▸ **Your assignment**:
Please set down the data again exactly, minus the pictures.

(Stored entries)
◇ ◇ ◇ ◇
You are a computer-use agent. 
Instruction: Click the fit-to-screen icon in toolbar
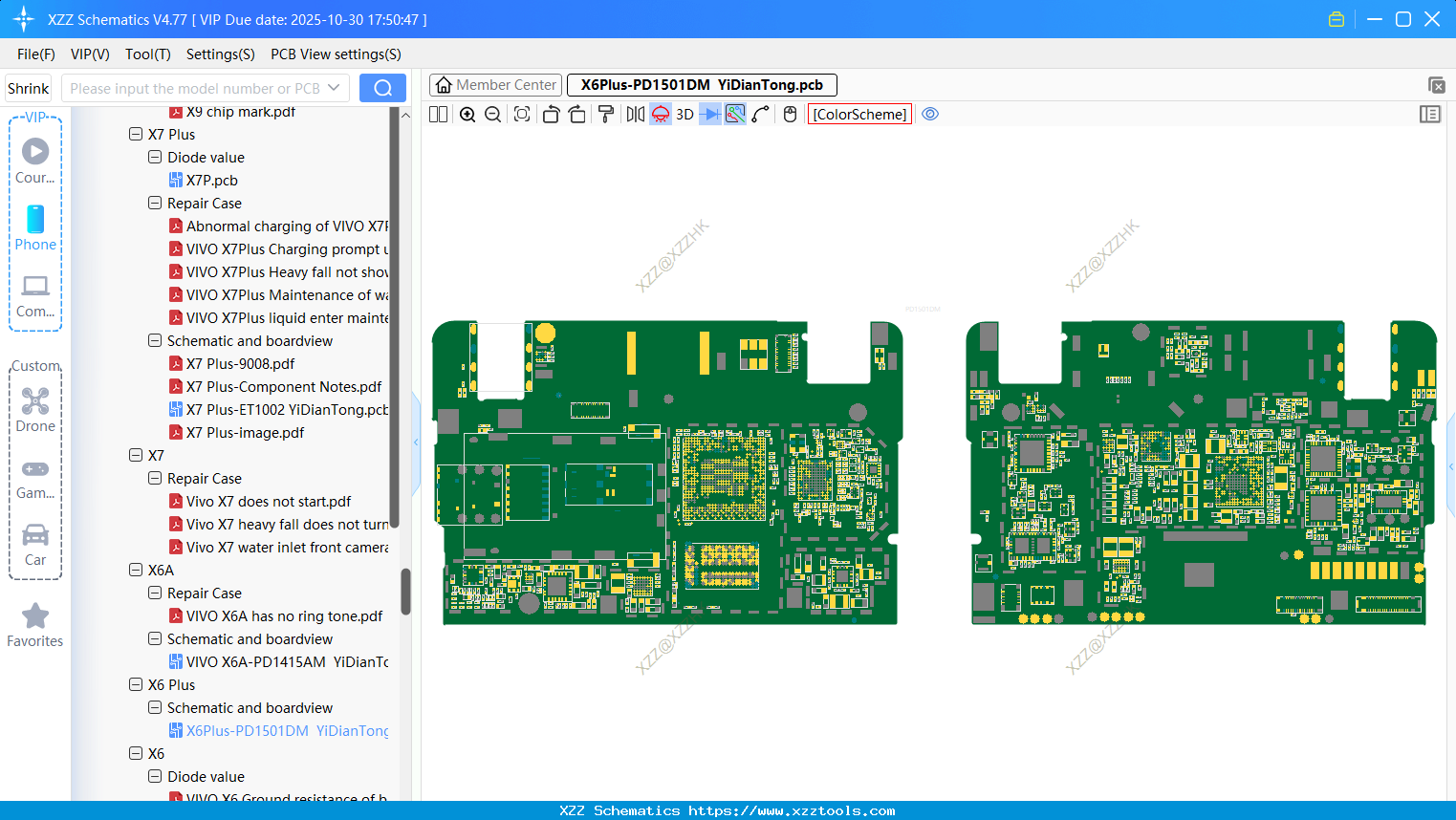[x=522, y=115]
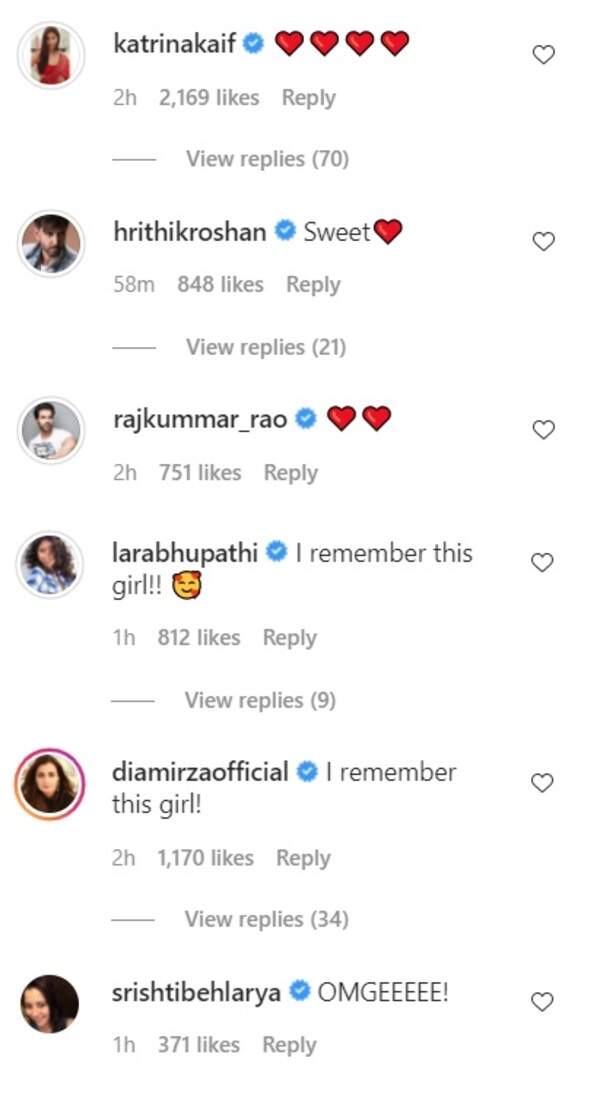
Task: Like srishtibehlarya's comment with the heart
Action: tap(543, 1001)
◇ ◇ ◇ ◇
▸ **Finished exercise**:
You are a computer-use agent. 
Instruction: Click the fit-to-screen icon in toolbar
[x=522, y=115]
Task: Like srishtibehlarya's comment with the heart
Action: tap(543, 1001)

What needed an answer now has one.